The other crisis is that the system gives workers a lousy level of retirement income compared to the amount of taxes they pay during their working years. Younger workers are particularly disadvantaged, as are African-Americans because of lower life expectancy.
He provides some charts that are instructive. He then explains how Australia, seeing the same symptoms in their system as we do, radically changed their retirement system to the “Superannuation Guarantee” system. In this system each worker has a mandatory contribution to their retirement of 9% of their income. The Wiki article on it provides a very good explanation of the nuts and bolts of how it works. One key point is that it integrated the exisiting superannuation funds that unions had won in negotiations and private packages other workers had. New Zealand has a similar, but voluntary plan, called Kiwi Saver.
All the way back in 1986 the Labour Government began to shift the Australian Social Security system to a system of mandatory retirement savings. It formalized this is 1992 and set a ten year window to have everyone at a 9% rate.
Interestingly, the most serious challenge that the Superannuation Guarantee Act faces is whether it is Constitutional. This is a fairly recent development (2010) spurred by the losses the funds endured during the Global Great Recession. The Right argues that people should not be forced to invest their money, the Left argues that there is a lack of proper oversight by responsible people…just like they do here.
Regardless of whether there are structural defects in the system the result of 20 years of this program is that now Australians have saved in cash investments and not government IOU’s the equivalent of one year of the National GDP!

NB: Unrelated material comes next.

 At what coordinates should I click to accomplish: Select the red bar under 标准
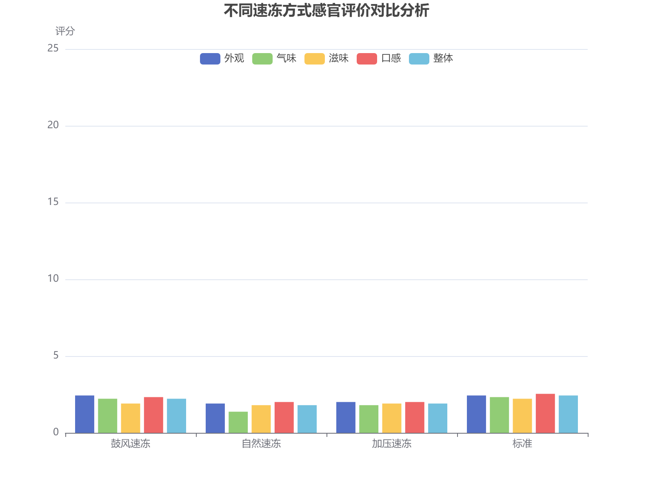(545, 412)
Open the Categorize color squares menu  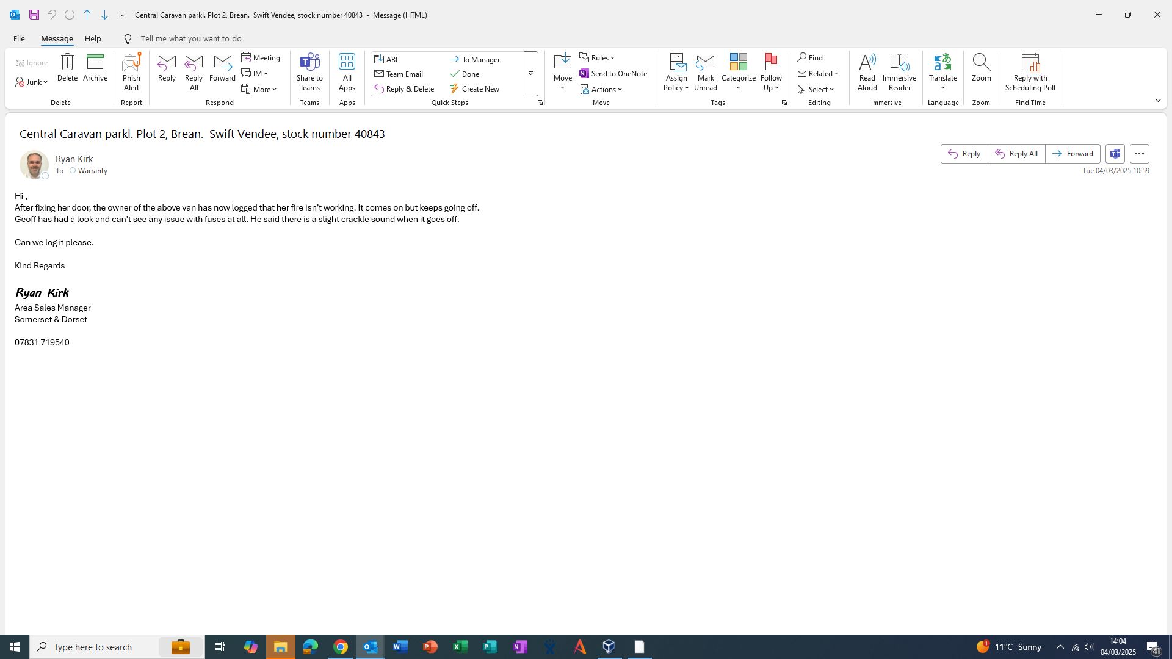click(x=738, y=63)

I first read about this program when the Heritage Foundation began a major push during the Newt Congress to reform Social Security. That paper is now available on line. Interestingly they actually underestimated how much savings would grow.

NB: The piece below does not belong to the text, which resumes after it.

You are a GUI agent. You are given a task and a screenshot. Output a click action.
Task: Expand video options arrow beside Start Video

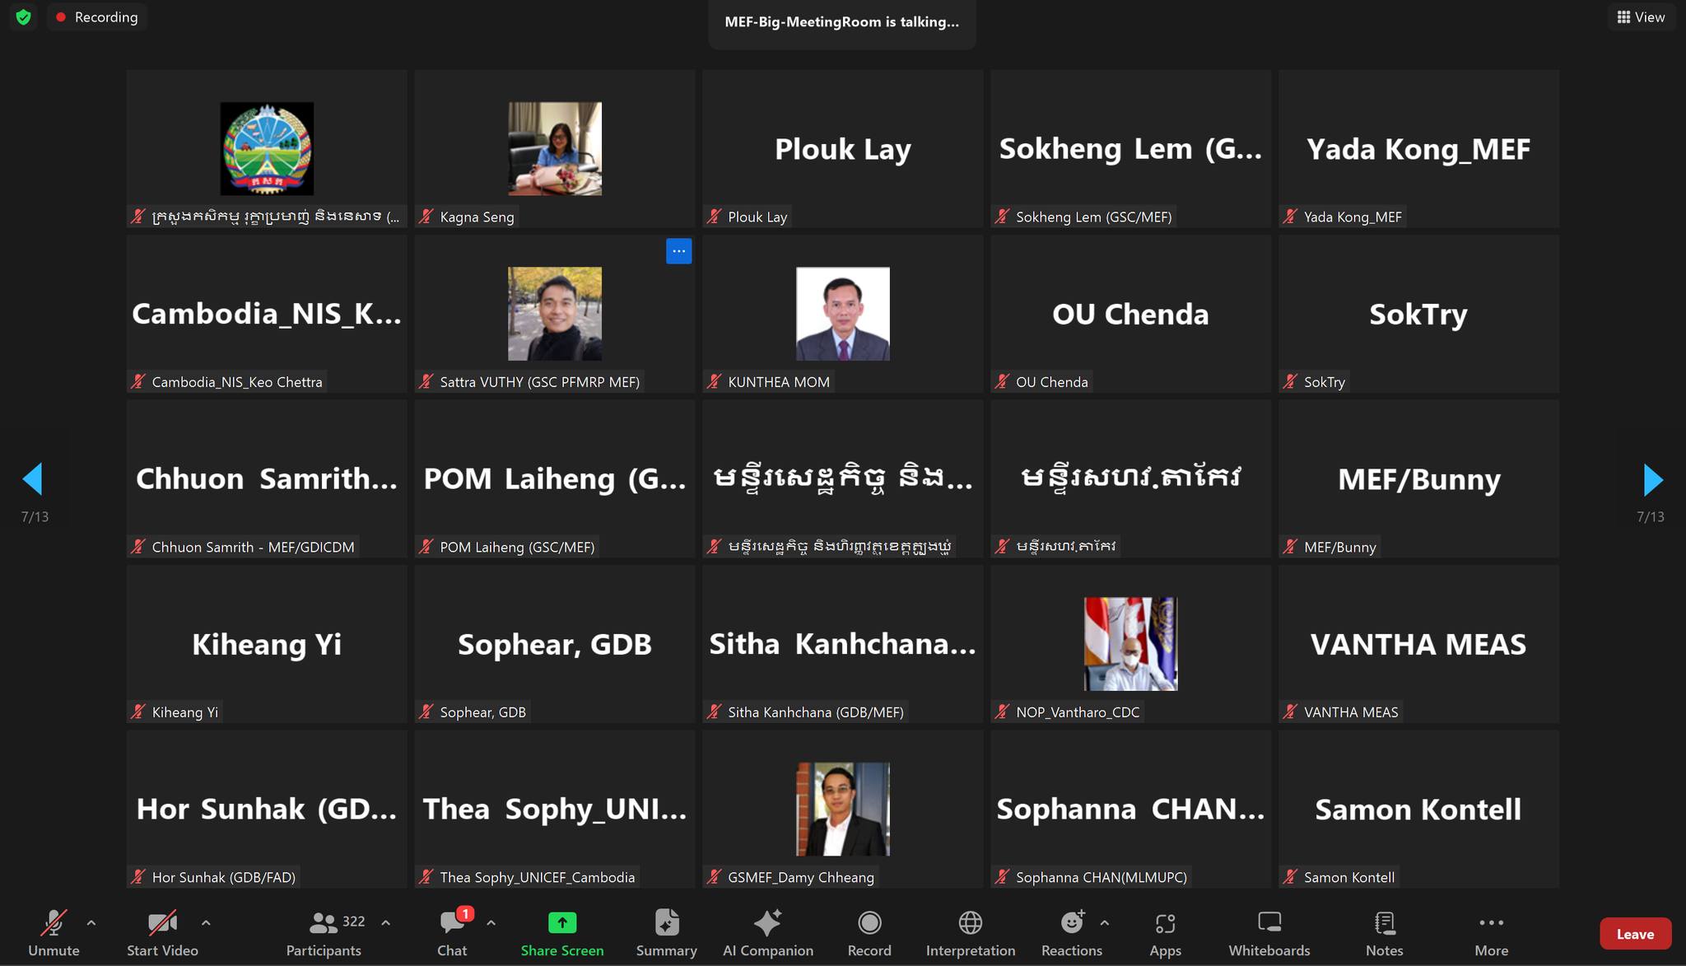coord(206,923)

All across the world PAYGO pension plans are changing to fully funded capitalization system, either by economic meltdown such as Chile, or the clear knowledge that an aging population and lack of revenue would cripple a government system such as in Australia, New Zealand and Hong Kong.
The Mandatory Provident Fund in Hong Kong was established when the UK ceded Hong Kong back to China. It was a natural extension of the Inland Revenue Department which had run Hong Kong as a for-profit entity for decades. As a virtual city-state within China it was clear that the societal differences and increased likelihood of a large elderly population than on the Mainland meant Hong Kong could cripple the system. Thus the Chinese leadership declared that since HK residents made more money and were more capitalistic then the rest of the country (and more westernized in that the traditional extended family system was gone) they should pay their own retirement plan. It’s doing very well. As is Singapore’s similar system, that differs by more government involvement, yet still offers individual choices.
Virtually all of Britain’s former colonies have some sort of “Provident” plan. These are combinations of pensions and insurance (Life or Annuity). Many give a lump-sum payout on death…which would be something our African-Americans could greatly benefit from since they have a lower life expectancy and get screwed by the current Social Security rules…or offer other arrangements similar to our 401K. Clearly the Brits didn’t want their Wogs dragging down the Exchequer. And now the former colonies are bearing the blessings that capitalization of retirement accounts accrues.
With all these working models to choose from it seems incredible that we can’t find a better way then we currently have. Or we could be like Argentina and when the wheels really go off the rail simply seize the private retirement accounts.